この水を飲めばお腹を壊す、しかし…

選手達の生活環境は、国を代表するアスリートとしては、あまりにも過酷だった。20人の大人が2つのロッカールームに分かれ、地べたにマットレスを敷き雑魚寝をし、時に地べたで食事をすることもある。また、エアコンはあるが、外が暑い反動で部屋は常にギンギンに冷やされている。誰かが、風邪をひくと、風邪は拡大する。練習で疲れた身体に、風邪をひいている選手がいれば尚更である。

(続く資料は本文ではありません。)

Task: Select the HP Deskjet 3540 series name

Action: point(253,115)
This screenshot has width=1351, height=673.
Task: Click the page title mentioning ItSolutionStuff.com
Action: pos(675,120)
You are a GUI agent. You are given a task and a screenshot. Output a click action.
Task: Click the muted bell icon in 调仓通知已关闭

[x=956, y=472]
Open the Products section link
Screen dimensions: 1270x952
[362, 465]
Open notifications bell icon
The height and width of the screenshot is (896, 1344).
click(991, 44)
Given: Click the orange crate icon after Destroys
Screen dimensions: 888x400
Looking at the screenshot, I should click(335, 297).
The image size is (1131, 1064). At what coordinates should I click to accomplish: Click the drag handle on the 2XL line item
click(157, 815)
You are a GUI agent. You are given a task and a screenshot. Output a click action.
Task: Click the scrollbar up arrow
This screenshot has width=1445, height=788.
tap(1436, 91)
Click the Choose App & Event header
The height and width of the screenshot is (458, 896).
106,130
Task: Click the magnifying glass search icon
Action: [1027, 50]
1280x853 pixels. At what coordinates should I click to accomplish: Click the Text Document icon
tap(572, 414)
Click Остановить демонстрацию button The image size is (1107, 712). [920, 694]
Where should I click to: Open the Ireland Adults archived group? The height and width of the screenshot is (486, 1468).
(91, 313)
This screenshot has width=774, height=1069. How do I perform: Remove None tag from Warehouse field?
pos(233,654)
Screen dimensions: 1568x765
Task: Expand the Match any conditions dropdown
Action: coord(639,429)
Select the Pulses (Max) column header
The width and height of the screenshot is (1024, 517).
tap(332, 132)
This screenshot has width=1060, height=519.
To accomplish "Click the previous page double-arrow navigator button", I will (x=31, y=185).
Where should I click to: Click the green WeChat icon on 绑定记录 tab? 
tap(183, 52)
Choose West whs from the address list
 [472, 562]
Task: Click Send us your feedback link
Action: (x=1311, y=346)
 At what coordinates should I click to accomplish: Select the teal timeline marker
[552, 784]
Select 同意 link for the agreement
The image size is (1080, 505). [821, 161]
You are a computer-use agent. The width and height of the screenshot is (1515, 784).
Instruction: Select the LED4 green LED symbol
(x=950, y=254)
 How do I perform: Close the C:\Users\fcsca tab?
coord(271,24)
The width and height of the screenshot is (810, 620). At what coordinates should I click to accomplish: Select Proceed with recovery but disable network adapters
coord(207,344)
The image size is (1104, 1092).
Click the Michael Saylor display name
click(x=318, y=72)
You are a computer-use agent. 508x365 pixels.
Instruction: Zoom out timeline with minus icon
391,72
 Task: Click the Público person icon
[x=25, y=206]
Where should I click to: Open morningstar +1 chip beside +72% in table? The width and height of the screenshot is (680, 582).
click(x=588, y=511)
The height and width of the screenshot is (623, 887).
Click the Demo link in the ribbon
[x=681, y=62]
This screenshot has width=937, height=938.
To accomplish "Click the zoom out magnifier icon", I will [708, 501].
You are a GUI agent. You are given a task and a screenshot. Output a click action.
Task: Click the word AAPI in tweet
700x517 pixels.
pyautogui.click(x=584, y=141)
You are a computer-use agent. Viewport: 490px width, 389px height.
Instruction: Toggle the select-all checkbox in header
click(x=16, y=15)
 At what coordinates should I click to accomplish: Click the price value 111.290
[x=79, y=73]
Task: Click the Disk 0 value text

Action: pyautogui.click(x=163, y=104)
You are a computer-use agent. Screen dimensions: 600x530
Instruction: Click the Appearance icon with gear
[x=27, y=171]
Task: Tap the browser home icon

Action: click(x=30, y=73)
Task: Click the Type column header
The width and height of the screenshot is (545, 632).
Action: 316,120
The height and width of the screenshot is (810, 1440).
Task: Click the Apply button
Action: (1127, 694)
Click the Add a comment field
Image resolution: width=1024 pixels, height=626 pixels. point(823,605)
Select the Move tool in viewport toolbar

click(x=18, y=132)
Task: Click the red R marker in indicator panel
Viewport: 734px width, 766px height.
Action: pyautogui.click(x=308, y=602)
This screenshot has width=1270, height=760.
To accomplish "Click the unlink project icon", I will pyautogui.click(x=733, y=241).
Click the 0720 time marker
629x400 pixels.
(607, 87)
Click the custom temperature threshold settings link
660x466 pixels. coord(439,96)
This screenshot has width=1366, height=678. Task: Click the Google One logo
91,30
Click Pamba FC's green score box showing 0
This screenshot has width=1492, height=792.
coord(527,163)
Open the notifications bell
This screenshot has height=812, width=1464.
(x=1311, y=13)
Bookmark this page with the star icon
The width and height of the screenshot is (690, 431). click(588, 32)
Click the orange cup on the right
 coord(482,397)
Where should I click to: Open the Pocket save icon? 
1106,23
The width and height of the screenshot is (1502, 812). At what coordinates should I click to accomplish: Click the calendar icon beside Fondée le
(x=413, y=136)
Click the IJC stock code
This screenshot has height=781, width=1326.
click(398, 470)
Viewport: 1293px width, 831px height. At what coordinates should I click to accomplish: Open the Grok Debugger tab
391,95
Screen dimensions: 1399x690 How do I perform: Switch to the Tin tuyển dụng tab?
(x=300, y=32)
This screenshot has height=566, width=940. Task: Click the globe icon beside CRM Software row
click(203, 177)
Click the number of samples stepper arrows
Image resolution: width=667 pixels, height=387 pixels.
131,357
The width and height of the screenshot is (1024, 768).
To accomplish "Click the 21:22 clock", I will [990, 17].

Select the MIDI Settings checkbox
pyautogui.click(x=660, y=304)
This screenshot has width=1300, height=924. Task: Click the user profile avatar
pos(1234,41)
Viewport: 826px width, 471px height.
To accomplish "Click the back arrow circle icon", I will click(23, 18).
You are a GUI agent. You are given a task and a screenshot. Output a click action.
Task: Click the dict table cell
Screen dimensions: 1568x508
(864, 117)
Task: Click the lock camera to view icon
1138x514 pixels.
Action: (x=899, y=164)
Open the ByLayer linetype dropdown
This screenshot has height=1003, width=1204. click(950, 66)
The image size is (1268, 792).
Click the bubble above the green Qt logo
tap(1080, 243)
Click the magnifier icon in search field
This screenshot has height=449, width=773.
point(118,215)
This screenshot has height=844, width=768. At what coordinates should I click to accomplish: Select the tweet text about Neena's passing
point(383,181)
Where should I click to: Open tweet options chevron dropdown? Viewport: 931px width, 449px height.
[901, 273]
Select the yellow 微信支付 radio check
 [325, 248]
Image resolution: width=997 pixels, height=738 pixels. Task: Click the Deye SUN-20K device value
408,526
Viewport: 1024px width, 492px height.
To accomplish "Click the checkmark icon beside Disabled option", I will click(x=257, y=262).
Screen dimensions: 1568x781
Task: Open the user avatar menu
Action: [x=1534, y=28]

何よりも一番の大きな問題は練習中である。40度の世界で水しかない。コップは使い回し、足りなければジャグの蓋で水を飲む。水がなく、練習が中断したこともあった。時に薄茶色の水を、自分でペットボトルに持ってきて飲んでいる選手さえいた。私は、練習を継続させるために、なんの根拠もない「大丈夫だろう」でそのまま水を飲ませる自分が怖かった。限られた時間で効率のいいチーム練習をしなければ、合宿は前へ進めない。しかし、この水を飲み続ければお腹を壊す。当然のように、練習では常に誰かが体調不良で欠け、一歩進んで二歩戻る毎日だった。
ホンダバイクのライバルは「ロバ」

貧富の差が激しくイスラム国家であるパキスタンでは、富裕層の生活が見えにくい一方で、貧困層の生活はさらけ出されている。私が滞在するラホールでは、バイク、ロバ、三輪タクシーなど様々な乗り物があらゆる方向に走っている。逆走、横切り、何でもありなのだ。またパキスタン人にとって、ロバは重要な存在であり、ホンダバイクのライバルがロバだというのだから驚きだ。時間にあまり急ぐことのないパキスタン人にとって、ロバでも十分ということだ。また、ロバは10人まで乗せることが可能で、大家族の多いパキスタン人の生活を助けてくれる存在なのだ。
「路上でクリケットを楽しむパキスタン人」ではいけないのか

私は現状を知り、自身の正義感と代表監督という使命感の間で葛藤していた。本来、ここまで過酷な環境であれば「競技スポーツ」という人間の身体の限界へ挑戦し、勝利の保証のない戦いを続ける必要はないとさえ思った。スポーツを「余暇」として楽しみ、路上でクリケットをする楽しそうなパキスタン人こそがあるべき姿ではないか。この活動は、もしかしたら会長はじめ「野球界の新しい歴史」という言葉に燃える私たちのエゴなのではないかとも思った。
しかし、今の私にできることは、いかなる環境も乗り越え、それをチャンスに変え、国際大会で結果を残すことだ。こんな環境だからこそ、私は国際大会で勝利することが絶対に必要だと改めて思った。勝つことで、世の中の注目を集め、現状が改善されていく。きっと競技スポーツにはそんな力がある。誰かが挑戦をしなければ道は拓かれない、この気持ちがパキスタン野球の原点なのかもしれない。答えのない葛藤と向き合う日々に、時に疲れを感じる時もあるが、選手の一生懸命うまくなろうとする姿勢と、この国の空気が私を突き動かしている。